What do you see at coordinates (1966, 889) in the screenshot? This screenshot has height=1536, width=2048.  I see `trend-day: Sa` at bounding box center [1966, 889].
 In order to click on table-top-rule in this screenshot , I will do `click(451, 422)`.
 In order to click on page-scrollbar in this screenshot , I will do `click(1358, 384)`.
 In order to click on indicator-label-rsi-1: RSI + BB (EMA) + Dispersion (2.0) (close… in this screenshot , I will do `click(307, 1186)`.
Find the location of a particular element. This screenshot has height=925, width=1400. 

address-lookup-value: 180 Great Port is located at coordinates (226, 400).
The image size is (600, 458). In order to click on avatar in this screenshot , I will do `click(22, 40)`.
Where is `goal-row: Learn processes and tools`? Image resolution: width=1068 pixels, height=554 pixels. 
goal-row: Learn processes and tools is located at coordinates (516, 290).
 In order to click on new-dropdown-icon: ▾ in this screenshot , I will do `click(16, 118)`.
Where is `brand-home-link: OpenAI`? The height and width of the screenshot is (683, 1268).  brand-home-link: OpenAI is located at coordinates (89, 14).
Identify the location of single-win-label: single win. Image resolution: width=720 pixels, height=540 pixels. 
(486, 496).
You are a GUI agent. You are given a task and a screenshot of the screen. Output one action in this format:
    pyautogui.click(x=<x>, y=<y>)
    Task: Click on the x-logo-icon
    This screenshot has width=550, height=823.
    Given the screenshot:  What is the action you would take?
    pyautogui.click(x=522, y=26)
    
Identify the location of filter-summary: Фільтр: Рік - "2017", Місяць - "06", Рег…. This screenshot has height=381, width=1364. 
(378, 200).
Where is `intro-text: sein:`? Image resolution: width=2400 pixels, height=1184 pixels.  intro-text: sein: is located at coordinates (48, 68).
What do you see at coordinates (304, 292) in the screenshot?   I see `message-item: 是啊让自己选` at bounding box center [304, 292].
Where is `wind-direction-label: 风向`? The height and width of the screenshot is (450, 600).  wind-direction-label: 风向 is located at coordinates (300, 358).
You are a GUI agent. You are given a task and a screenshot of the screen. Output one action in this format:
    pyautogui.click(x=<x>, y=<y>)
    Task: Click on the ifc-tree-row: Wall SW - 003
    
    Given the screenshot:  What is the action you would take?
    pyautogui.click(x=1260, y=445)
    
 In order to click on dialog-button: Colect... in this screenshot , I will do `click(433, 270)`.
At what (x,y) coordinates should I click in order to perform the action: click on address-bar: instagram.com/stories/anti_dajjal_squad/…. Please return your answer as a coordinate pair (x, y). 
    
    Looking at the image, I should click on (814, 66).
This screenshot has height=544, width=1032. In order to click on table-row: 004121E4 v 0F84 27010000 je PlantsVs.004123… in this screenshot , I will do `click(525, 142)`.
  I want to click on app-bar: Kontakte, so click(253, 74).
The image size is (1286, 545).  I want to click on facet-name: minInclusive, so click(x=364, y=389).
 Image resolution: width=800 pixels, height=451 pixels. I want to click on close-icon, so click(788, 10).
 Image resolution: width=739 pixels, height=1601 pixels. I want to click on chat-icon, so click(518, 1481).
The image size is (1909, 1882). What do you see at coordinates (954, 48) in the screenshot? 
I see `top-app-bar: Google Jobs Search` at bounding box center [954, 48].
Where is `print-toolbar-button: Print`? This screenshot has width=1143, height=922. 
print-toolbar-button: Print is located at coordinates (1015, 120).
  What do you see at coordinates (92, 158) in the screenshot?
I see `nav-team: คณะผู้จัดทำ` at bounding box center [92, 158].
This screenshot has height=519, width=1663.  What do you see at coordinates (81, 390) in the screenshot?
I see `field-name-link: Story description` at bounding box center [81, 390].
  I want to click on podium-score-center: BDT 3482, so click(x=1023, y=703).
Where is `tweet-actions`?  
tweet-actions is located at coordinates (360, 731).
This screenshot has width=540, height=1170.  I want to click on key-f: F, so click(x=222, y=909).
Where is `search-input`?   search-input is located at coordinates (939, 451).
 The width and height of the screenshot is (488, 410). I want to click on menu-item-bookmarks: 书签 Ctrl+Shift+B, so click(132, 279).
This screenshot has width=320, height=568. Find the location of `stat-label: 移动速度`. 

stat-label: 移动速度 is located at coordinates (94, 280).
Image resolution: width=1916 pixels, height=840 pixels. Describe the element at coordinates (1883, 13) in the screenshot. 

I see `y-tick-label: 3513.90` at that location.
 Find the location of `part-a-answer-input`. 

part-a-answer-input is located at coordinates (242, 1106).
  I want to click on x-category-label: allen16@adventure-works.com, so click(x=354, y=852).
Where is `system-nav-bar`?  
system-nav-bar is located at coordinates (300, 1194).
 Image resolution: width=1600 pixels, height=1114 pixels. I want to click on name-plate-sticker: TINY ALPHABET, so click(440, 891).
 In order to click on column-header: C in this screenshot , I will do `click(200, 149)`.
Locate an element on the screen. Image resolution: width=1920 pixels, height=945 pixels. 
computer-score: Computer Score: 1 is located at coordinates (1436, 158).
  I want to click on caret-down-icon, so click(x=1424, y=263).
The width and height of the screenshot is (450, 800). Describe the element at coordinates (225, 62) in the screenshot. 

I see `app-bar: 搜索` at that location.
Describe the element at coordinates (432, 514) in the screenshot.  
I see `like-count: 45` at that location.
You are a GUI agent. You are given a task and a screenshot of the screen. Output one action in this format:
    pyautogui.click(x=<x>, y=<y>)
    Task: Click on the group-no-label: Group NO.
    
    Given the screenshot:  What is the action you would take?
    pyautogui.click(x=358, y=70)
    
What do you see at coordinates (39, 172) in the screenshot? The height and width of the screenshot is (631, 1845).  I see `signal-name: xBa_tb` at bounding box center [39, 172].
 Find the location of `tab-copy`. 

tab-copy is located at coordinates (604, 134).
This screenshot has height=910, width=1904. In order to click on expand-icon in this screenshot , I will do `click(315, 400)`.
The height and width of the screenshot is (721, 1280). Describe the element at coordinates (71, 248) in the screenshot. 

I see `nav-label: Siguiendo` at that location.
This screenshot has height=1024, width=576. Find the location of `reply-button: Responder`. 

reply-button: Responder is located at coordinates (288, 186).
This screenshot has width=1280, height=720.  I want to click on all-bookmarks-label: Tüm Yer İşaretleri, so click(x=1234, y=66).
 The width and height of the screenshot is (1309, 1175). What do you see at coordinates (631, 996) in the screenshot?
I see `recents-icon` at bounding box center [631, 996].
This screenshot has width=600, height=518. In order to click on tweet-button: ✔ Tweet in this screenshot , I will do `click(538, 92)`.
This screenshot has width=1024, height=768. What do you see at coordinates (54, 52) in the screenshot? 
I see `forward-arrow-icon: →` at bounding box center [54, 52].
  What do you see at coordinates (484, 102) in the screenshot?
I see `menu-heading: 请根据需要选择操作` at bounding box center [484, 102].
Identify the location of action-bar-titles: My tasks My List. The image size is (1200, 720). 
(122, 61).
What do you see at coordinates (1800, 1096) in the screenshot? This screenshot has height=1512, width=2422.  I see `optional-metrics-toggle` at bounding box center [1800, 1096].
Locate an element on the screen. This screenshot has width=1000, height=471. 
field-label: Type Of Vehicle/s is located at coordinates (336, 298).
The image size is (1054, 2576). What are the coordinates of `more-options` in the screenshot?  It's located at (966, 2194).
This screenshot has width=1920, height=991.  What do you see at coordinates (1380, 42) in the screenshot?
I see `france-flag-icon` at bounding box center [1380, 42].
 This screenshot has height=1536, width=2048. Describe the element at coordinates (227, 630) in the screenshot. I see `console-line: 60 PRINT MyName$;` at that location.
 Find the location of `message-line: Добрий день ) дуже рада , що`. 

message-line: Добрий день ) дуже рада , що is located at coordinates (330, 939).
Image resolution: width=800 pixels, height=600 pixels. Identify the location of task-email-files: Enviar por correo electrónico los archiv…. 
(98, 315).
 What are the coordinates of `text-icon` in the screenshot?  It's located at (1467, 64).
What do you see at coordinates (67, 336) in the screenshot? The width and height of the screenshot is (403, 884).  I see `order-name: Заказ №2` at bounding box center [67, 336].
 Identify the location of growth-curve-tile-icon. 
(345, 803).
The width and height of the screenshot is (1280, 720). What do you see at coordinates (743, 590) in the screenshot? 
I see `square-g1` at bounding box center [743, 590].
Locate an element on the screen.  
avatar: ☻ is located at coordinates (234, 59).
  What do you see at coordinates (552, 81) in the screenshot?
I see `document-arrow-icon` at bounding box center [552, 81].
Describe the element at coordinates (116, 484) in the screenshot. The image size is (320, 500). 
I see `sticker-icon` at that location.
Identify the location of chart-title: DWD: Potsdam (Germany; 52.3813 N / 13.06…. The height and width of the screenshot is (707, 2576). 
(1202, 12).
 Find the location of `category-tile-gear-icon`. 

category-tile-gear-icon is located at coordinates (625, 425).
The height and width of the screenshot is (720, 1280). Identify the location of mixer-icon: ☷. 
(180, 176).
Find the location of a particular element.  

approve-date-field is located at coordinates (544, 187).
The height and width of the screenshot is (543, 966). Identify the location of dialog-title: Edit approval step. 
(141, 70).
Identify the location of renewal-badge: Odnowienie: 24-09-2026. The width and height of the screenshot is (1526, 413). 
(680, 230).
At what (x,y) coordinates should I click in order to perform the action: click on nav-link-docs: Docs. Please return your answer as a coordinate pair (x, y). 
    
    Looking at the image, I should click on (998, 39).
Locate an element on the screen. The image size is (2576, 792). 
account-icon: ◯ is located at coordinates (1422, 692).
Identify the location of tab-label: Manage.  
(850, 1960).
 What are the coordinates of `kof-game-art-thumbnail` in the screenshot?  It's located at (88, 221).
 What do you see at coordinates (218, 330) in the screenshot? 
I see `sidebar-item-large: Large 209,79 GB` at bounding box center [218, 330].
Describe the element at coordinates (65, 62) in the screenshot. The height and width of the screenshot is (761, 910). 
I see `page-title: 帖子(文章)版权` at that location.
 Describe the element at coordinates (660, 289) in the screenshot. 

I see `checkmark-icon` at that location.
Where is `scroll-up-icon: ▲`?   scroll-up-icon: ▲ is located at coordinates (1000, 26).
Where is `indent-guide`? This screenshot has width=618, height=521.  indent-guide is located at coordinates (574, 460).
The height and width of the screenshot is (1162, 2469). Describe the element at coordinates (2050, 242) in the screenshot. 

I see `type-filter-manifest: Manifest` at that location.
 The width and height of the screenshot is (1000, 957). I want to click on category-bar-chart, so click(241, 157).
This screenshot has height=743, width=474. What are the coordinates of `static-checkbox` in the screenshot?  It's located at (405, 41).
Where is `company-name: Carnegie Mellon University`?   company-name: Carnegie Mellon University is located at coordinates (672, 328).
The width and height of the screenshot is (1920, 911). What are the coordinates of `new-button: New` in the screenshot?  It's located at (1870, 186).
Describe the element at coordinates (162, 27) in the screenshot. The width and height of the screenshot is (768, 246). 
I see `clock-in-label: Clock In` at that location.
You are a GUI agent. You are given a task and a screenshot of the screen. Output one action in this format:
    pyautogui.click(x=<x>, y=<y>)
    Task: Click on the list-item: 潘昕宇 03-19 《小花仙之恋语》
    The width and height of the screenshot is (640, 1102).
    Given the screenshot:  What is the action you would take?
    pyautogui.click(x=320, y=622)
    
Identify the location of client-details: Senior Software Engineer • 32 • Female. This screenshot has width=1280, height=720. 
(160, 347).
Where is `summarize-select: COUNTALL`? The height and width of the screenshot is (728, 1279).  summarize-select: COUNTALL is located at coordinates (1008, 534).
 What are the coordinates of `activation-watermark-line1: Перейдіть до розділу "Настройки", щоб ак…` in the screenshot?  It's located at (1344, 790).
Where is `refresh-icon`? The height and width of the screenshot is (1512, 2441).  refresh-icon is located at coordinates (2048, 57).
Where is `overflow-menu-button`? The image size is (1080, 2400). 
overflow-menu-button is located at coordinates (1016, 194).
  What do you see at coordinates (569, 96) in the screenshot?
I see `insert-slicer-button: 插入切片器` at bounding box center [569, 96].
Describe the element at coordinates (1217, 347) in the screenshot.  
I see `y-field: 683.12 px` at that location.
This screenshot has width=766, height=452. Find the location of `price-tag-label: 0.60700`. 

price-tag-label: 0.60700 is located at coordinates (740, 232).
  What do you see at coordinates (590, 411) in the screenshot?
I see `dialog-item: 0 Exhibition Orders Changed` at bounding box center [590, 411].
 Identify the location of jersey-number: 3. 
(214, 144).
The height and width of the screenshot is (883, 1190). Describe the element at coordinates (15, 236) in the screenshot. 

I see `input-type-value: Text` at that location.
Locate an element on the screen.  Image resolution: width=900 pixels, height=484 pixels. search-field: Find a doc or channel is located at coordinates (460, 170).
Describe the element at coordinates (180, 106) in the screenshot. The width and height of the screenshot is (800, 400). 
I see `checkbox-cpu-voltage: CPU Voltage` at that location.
═══
• _Aim of the task_
Copy the entries from the first one through the line containing "In order to click on indicator-label-rsi-1: RSI", substituting "view" for "screenshot" and leaving everything else unchanged.

• _Exercise result_
What do you see at coordinates (1966, 889) in the view? This view has height=1536, width=2048.  I see `trend-day: Sa` at bounding box center [1966, 889].
 In order to click on table-top-rule in this view , I will do `click(451, 422)`.
 In order to click on page-scrollbar in this view , I will do `click(1358, 384)`.
 In order to click on indicator-label-rsi-1: RSI + BB (EMA) + Dispersion (2.0) (close… in this view , I will do `click(307, 1186)`.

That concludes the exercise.